Alagić: Considering that you’re quite attached to the place where you grew up, do you perhaps remember your first trip abroad?

Stamać: I remember it because my mom was born in a small village near Valpovo called Veliškovci Gat, and my dad came from Apatin [a city in Vojvodina, in present-day Serbia]. So, he brought with him the spirit of the Danubian waters, so to speak. [laughs.] Somehow this spirit endured in Valpovo. 

Alagić: Just before, you mentioned the war. Did you talk about it with your parents or grandparents? Was it even a topic in your family?

Stamać: Yes, it was, because my dad was in a concentration camp. The entire family was arrested, and later they let us go. I never asked why father was in the camp, it went without saying that it was because he was German. This was up until the war. After the war, he always declared himself a Croat. He studied in Vienna and so. We always used to say, “My mum is Croatian”; I used to say that, too. We felt that he was happy in the place where we grew up. I had relatives in Germany and visited them for the first time when I was in high school. They were repatriates who returned to Germany from Apatin [in Serbia], they counted as refugees, they were fugitives and used to be called that. They asked me – that is, they asked my aunt – how I was related to them. When she answered, they asked me, “So you are also German?” and I said “No! I’m Croatian!” And my aunt, who struggled to be accepted, said, “Jesus, she embarrasses us by saying that she is Croatian!” I think my aunt was embarrassed because she struggled to reinvent herself there. And there I was saying those things, not as some distant relative, but as her brother’s daughter. Such were the small misunderstandings back then. They wouldn’t happen today.

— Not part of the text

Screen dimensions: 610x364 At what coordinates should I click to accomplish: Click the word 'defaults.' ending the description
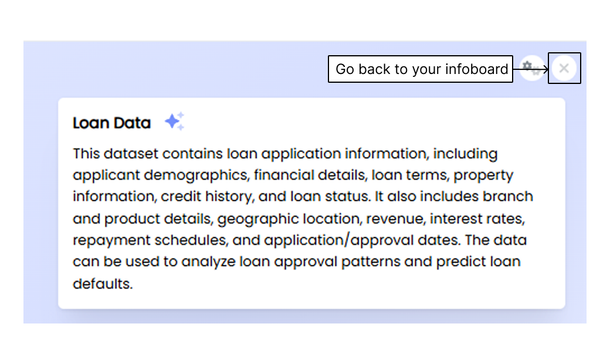click(103, 284)
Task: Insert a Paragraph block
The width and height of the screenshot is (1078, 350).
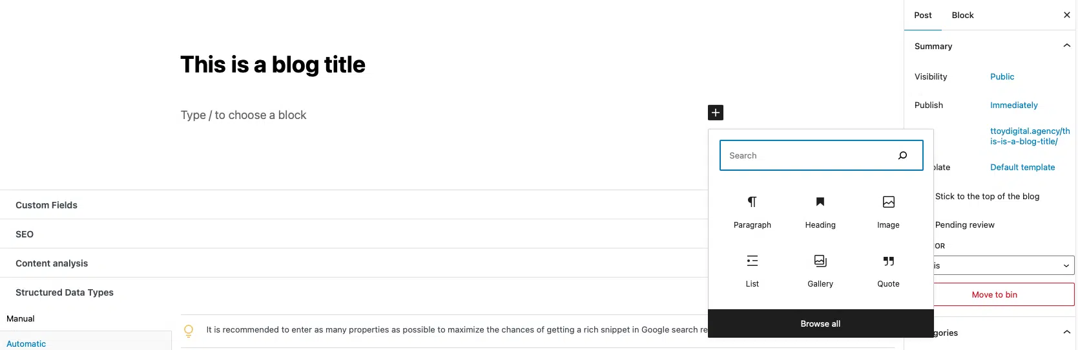Action: pyautogui.click(x=752, y=212)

Alagić: When you were a child, what did you think of the neighbouring countries, like the countries in the immediate vicinity of Croatia? Were there any countries that you admired or had some special type of respect for?

Stamać: I must say that it was often [laughs] precisely Germany, but why? Because it was a country that I knew, I didn’t know any others. Or I knew it relatively well, knew a bit about it. And I studied German literature quite ambitiously. We had some German books at home, books about Art Nouveau with pictures that my brother and I used to browse through. And then there was this family effort – later on my mum always tried to teach us German, so we even had to take German lessons for a while. There was this lady who read German stories to us in German. We would then translate them together and talk about who’s who and answer her questions. I think we had an hour of German a week; that’s when we’d read German stories, yes.

Alagić: Given your strong connection to the German language, which has apparently been there since your childhood, in which language do you feel at home? Is it really Croatian or does German also play a role?

Stamać: No, no, just Croatian. German was always that thing you described as “Well, you know this!”, together with its literature. I’d never let anyone tell me that English literature is more important than German. I’ve always had some cards up my sleeve to dispute that. Or not to mention Italian literature, with all due respect to the Renaissance and everything else.

Alagić: In your childhood, did the concept of Europe mean anything to you? Did you even know that it was a concept, something concerning you?

Stamać: There were some family stories. For example, when my dad was in the concentration camp, some people approached him because he was fluent in German, not to mention in English; he was good with languages. So, he talked to some pilots while he was in camp because he had to clean the airfield. And then they offered to help him escape. They said they’d stand there while the plane was running and that, when he saw them, he should run towards them. He didn’t take this opportunity because the punishment for every attempt at escaping was being shot; every third person who tried it ended up being lined up and shot. And he also stayed because he thought to himself: “What about my wife and children, what’s going to happen to them?” 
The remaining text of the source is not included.